Konzept zur Öffentlichkeitsarbeit der Partei DIE LINKE.

Die Gründe für öffentliche Kommunikation sind vielschichtig. Für uns ist es ein Anliegen, linke Politik, unser Tun und unsere Überzeugungen einer breiten Öffentlichkeit zu vermitteln - das tun wir zur Gewinnung von Mitgliedern, Wähler*innen und zur Mitwirkung an der Willensbildung der Bevölkerung, wie es unser grundgesetzlich verbriefter Auftrag ist. Je besser wir kommunizieren, desto eher gelingt es uns, eine starke Basis aufzubauen, mehr Mandatsträgerinnen in Parlamente zu entsenden und unsere Positionen und Forderungen durch- und umzusetzen. Gelingt es uns nicht, unsere Inhalte einer breiten Masse zu vermitteln, drohen Themen, die uns politisch nicht nützen oder sogar schaden, auf eine größere Öffentlichkeit zu stoßen, Verluste von Mitgliedern, Mandaten und dementsprechend Verlust von Gestaltungsmöglichkeiten. Im schlimmsten Fall kann das zu außerparlamentarischer Opposition führen und dementsprechend zum Sammeln von Unterschriften, um überhaupt für Landtage kandidieren zu können. Diese Gefahr ist real. Ein Konfliktpunkt ist hierbei der Aufwand von Personalmitteln. Wir vertreten die These, dass der zu geringe Aufwand von Personalmitteln im Bereich Kommunikation zu einer schlechteren Mitgliedergewinnung und entsprechenden Wahlergebnissen führt, diese wiederum zu niedrigeren Budgets, schlechterer Kommunikation usw. - eine Abwärtsspirale. Denn die beste Policy nützt nicht, wenn sie bei den Wähler*innen nicht oder nur verkürzt ankommt. Doch worüber wird geredet und wer profitiert?

Schauen wir uns dazu zunächst einmal das letzte Jahr und die großen Themen an - und eben wie Aufmerksamkeitsökonomie funktioniert. Im letzten Jahr gab es zwei Parteien, die flächendeckend große Erfolge erringen konnten; die Grünen und die AfD. Worüber wurde gesprochen?

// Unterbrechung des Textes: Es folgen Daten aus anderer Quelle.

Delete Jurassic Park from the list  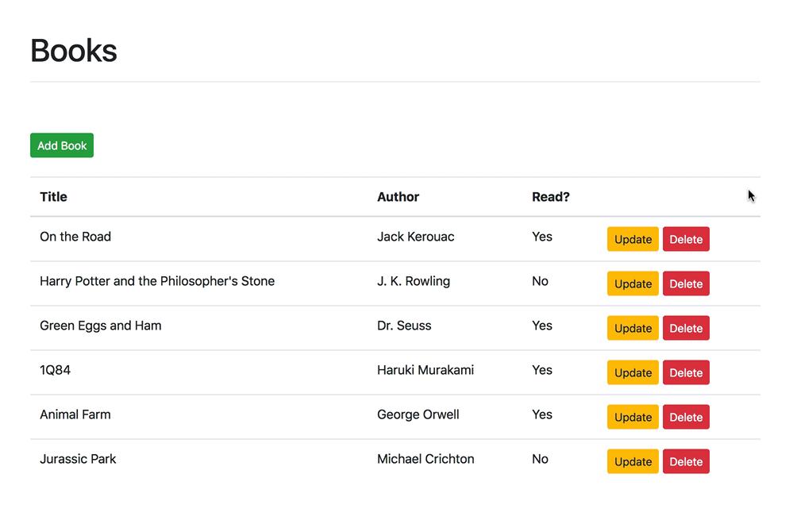click(x=686, y=461)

Das alles dominierende Thema war Klimapolitik. Anfang des Jahres war eines der großen Gesprächsthemen der Konflikt im Hambacher Forst. Hierbei wurde DIE LINKE medial kaum aufgegriffen, große Gewinner und Sprachrohr zum Thema waren die Grünen. Dabei hat DIE LINKE das beste Konzept zur Klimapolitik, das sagen Menschen, die sich wissenschaftlich mit dem Thema beschäftigen, und zu diesem Schluss kam auch Extinction Rebellion. Wie sieht es in der breiten Gesellschaft aus? Doppelt so viele Menschen trauen der Partei der Klimawandelleugner - der AfD - zu, sinnvolle Maßnahmen gegen den Klimawandel ergreifen zu können, als uns (1%) (Politbarometer, 27.09.19).

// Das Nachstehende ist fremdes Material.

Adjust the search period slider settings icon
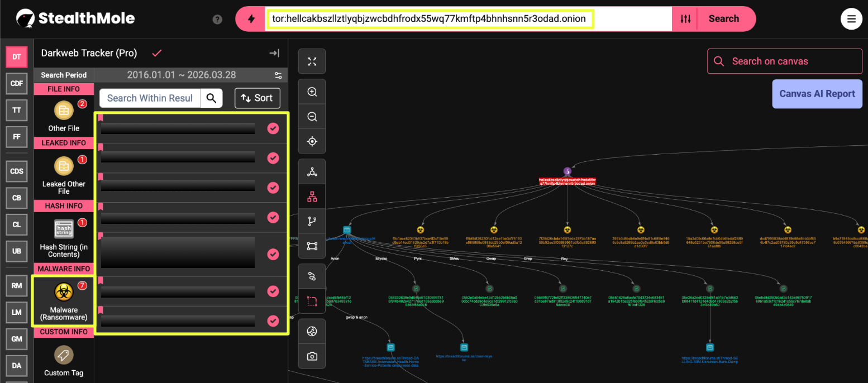868x383 pixels. (278, 75)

Ein weiteres großes Thema: der UN-Migrationspakt. Monatelang wurde die öffentliche Debatte von diesem Dokument und zahllosen Verschwörungstheorien darum dominiert. Nutznießer der Debatte war hauptsächlich die AfD, die den Pakt ein halbes Dutzend Mal ins Plenum des Bundestages einbrachte und mit nahezu allen Abgeordneten, Kreis- und Landesverbänden wieder und wieder auf die eigenen Standpunkte rekurrierte. Immer wieder wurde also im Zusammenhang damit über die AfD und ihre Positionen gesprochen. Wir kamen in diesem Diskurs kaum vor.

Und auch sonst sieht es mit medialer Dominanz eher mau aus. Bis auf interne Streitigkeiten können wir selten wirklich eigene Themen setzen, selbst, wenn die Inhalte unmittelbaren Einfluss auf die Menschen hat: DIE LINKE hatte zur Bundestagswahl das beste Steuerkonzept für untere und mittlere Einkommensklassen, zu diesem Schluss kam der Steuer-O-Mat. Das weiß nur leider kaum jemand, selbst aus unserer eigenen Wählerschaft. Es gibt demnach in puncto Setzen von Themen Einiges zu gewinnen.

In diesem Papier wollen wir uns also mit der aktuellen Kommunikation der Partei DIE LINKE auseinandersetzen - insbesondere der Onlinekommunikation - und Handlungsempfehlungen liefern.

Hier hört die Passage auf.